What is a triple-net (NNN) lease?

A lease where the tenant pays the three "nets" — property taxes, insurance, and maintenance/CAM — on top of base rent, so the landlord collects rent closer to net with little day-to-day management. Single-tenant net-lease assets trade largely on the tenant's credit and the lease terms, not on operations.

What is rent coverage, and how does it differ from DSCR?

Rent coverage is the tenant's EBITDAR divided by the annual rent — how many times the tenant's earnings (before interest, taxes, depreciation, amortization, and rent) cover the rent it owes you. It measures the TENANT's ability to pay; institutional net-lease buyers want roughly 1.5–2.0×, and near or below 1.0× the rent consumes most of the tenant's cash flow. DSCR is a different metric on a different party — the property's NOI divided by YOUR annual loan payment — and has nothing to do with tenant earnings. (DSCR has its own calculator.)

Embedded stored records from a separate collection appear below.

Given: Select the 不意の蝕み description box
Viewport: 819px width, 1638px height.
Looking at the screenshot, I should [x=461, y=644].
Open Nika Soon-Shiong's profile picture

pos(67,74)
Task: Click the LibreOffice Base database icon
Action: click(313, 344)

How do rent escalators affect coverage and value?

Escalators — fixed annual bumps or CPI — grow the rent over the term, which raises total and average rent and supports a higher price. But against a flat tenant EBITDAR, rent coverage DECLINES year over year, so a long term with steep bumps steadily erodes the cushion. A flat lease loses ground to inflation, and above-market in-place rent can mark down at renewal — so the escalation structure is a real part of what you're buying.

How do you calculate NNN rent with annual escalations?

Grow the base rent each year by the escalator: Year N rent = base rent × (1 + escalator)^(N−1). A $700,000 rent at 3% escalators is about $811,000 by year 6. Total and average rent over the term rise with the bumps — but against flat tenant earnings, rent coverage falls each year, so model both the income and the coverage.

What is effective rent on a triple-net lease?

Effective rent is the average rent actually realized over the term after escalators and any free-rent or concessions — a truer comparison figure than the face (starting) rent. A lease with steep escalators has a higher effective rent than its starting rent suggests; one with months of free rent has a lower effective rent than its face rate.